Many may wish for a more open-minded public policy, but the state’s elected legislators have spoken. The law is the law.
All of which just puts Idaho – and Washington, which has a comparable statute – in the mainstream among American states. Even though public attitudes around sexual orientation have grown increasingly accepting in recent years, they don’t go that far. In state after state where voters have been offered a chance to extend marriage rights to gay and lesbian couples, the answer has been no.
What’s puzzling in Idaho, with an important election less than a month away, is why the firmly resolved question about same-sex marriage needs more attention.
Specifically, why is House Joint Resolution 2 on the ballot?
If Idaho voters approve the measure on Nov. 7, they will add this deceptively simple sentence to the state Constitution : “A marriage between a man and a woman is the only domestic legal union that shall be valid or recognized in this state.”
Read those 23 words again. Pay attention to the broad implications.
They don’t merely echo what the law now says. They say that no other arrangement formalizing a relationship between two men or two women who want to share a life – a “domestic legal union,” if you will – is allowed.
No civil unions. No domestic partnerships. None of the accommodations that some other states have made to same-gender couples in lieu of marriage. Nothing.
A woman is rushed to the hospital with a serious injury or illness. If she has a husband, he can go straight to her side once he’s notified. But if she’s a lesbian, her anxious partner probably can’t do the same – and under HJR 2 it will become even less likely. If there are end-of-life decisions to be made about feeding tubes and life-support systems, the personal helplessness of watching a loved one suffer only deepens.
So it goes with a host of shared concerns involving property, estates, benefits …
That’s inconsistent with Idahoans’ attitudes about individualism and live-and-let-live fair play.

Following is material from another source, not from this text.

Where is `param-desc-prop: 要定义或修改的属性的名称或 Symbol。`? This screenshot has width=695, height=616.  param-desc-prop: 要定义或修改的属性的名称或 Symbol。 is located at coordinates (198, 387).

Advocates of the measure insist it is needed to guard against renegade judges trampling on existing law and forcing same-sex marriage on a state that doesn’t want it.
Time out for a reality check. Washington and Idaho are neighboring states but few people would fail to recognize the fundamental ideological gulf between them. If either state’s courts are going to push a progressive social agenda as bold as permitting same-sex marriage, it’s blue-state Washington, not red-state Idaho. And Washington’s Supreme Court this year rejected a challenge to the state’s version of the Defense of Marriage Act. If the law is going to be changed, they ruled, it’s up to elected lawmakers, not the courts, to do it.
In Idaho, the exclusiveness of traditional marriage is secure as long as the people want it. HJR 2 is overkill, and if passed it will make Idahoans look mean-spirited and discriminatory. They should turn it down.